Turns out: I am sad. A major cornerstone of my worldview has been removed. The worldview that was formed when I finished that Memorial Day bike ride, the idea that I could do anything through determination, just like Lance did. That I could be honest and succeed. That I didn’t need to take shortcuts. That the world would reward honesty and hard work. Over time, life has chipped away at that philosophy. I’ve had to come to terms with difficult truths: I’ll never be a professional golfer and being talented and likeable isn’t enough to succeed. I’ve been kicked by life a few times now, but each time, a part of me went back to Lance, and 1999-2005, and watching him win those Tours, against all odds, and thinking that no matter what difficulties I faced, I could fight through it.

Turns out: I am mad, but not at Lance. I’m mad at myself for being so na├»ve as to believe Lance for so long. It makes me feel dumb—I’m smarter than that. It reminds of the time I realized that my mom’s two tennis friends who lived together and didn’t have husbands weren’t just really good friends. My younger brother had to make that clear to me, when I was nineteen years old—way past old enough to know better. Of the time when my dad told me Santa wasn’t real, and I ran crying to my mom, and she said, “Come on, Hank, you are smart enough to figure that out on your own.” And of the time when I told everyone that my girlfriend was just really good friends with that other guy, even though all my friends were begging me to see the truth.

As I thought about what I would write, I finally realized why I had defended Lance all these years, why it was so important to me that he be clean.

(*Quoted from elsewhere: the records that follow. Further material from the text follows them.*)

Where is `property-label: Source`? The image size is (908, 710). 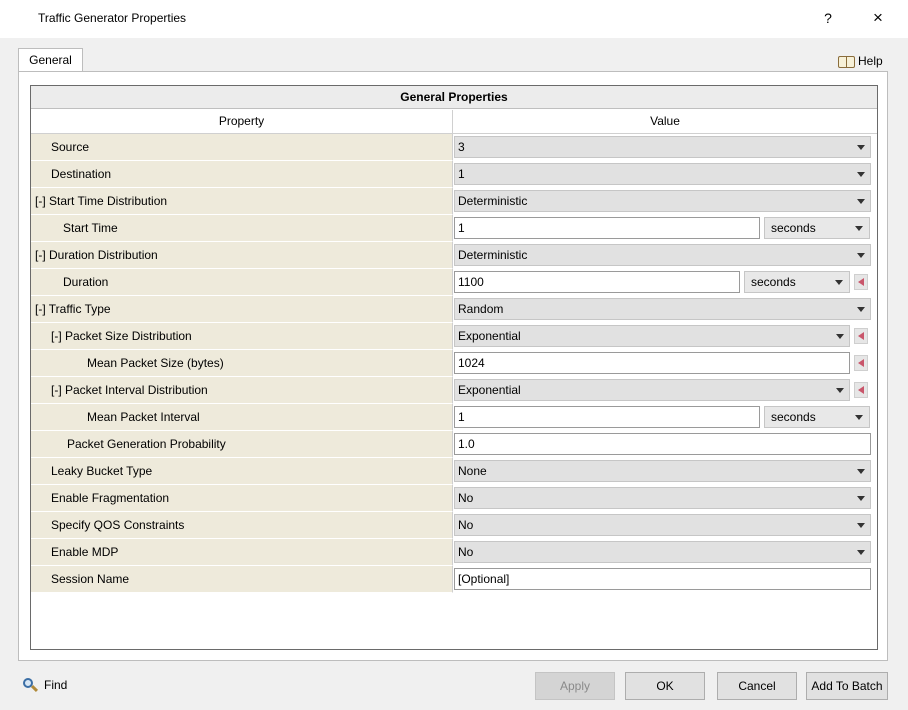
property-label: Source is located at coordinates (242, 148).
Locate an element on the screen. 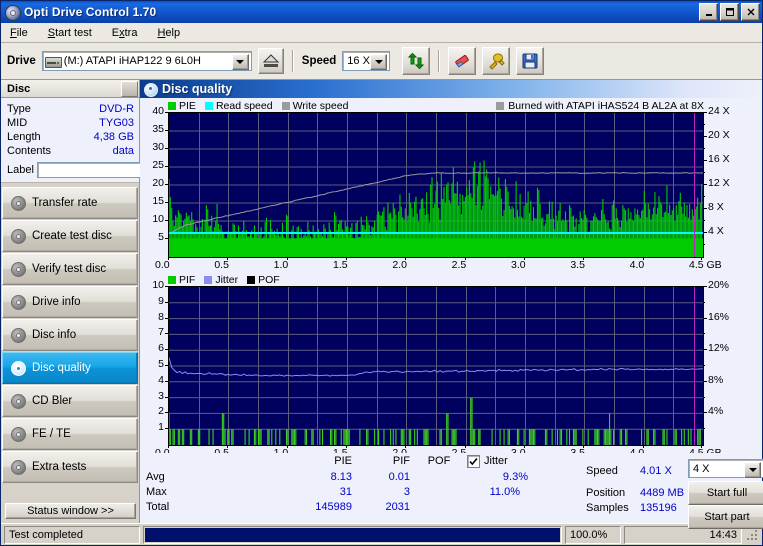 The height and width of the screenshot is (546, 763). test-speed-select: 4 X is located at coordinates (726, 468).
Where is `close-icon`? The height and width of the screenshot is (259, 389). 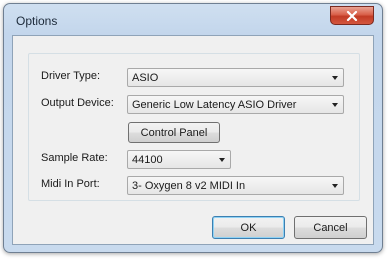 close-icon is located at coordinates (352, 16).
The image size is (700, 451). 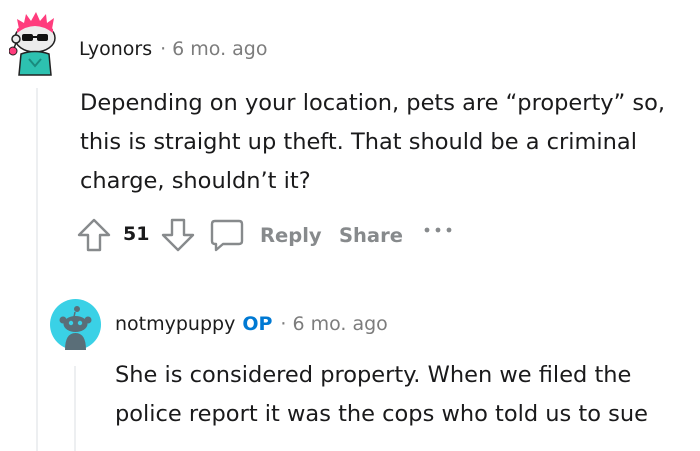 What do you see at coordinates (37, 270) in the screenshot?
I see `thread-line` at bounding box center [37, 270].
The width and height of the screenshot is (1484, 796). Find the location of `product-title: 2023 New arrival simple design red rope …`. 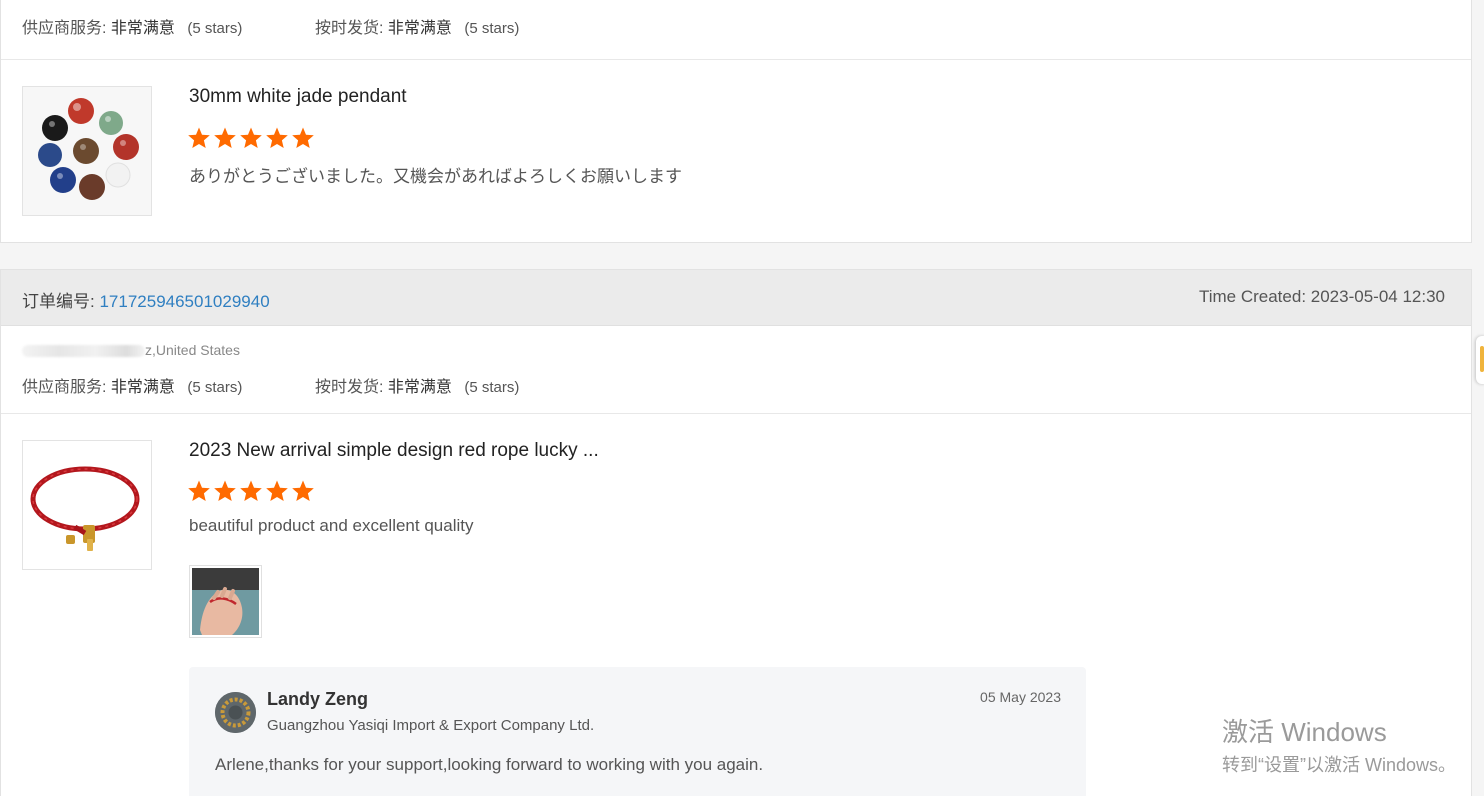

In defending Lance, I was clinging to the last bit of my childhood innocence. I have become so cynical, so pessimistic, about so many things, that I didn’t want to lose this one. I needed something to believe in. I needed to believe that Lance had been telling us the truth all along, that he had done it the right way, and through sheer determination managed to dominate a sport full of cheaters. The world was trying, hard, to pull off the last Band-Aid, and I was holding onto it with all I had.

In the wake of this confession, pundits will pontificate at length on Lance Armstrong, PEDs, legacies, and the future of cycling. There will be a lot of angry voices. They will call Lance a fraud, they’ll say he let us down, and they’ll say he’s a disappointment. We know they will say these things because they’ve already said the same things about Barry Bonds and Roger Clemens. But people weren’t angry at Barry or Roger, just like they aren’t mad at Lance, not really. They’re mad at themselves and they’re mad at PEDs.

Performance enhancing drugs have ripped a Band-Aid off all of us, and there’s a scar under this one. I don’t think sports will ever be the same for me. Sure, I’ll still watch. I’ll still be happy when my team wins and grumpy when they lose. But I doubt I’ll ever put a put an athlete on a pedestal. And when I watch an amazing performance in the future, I don’t think I’ll be able to watch that performance without being at least a little skeptical, without asking, “But did they cheat?”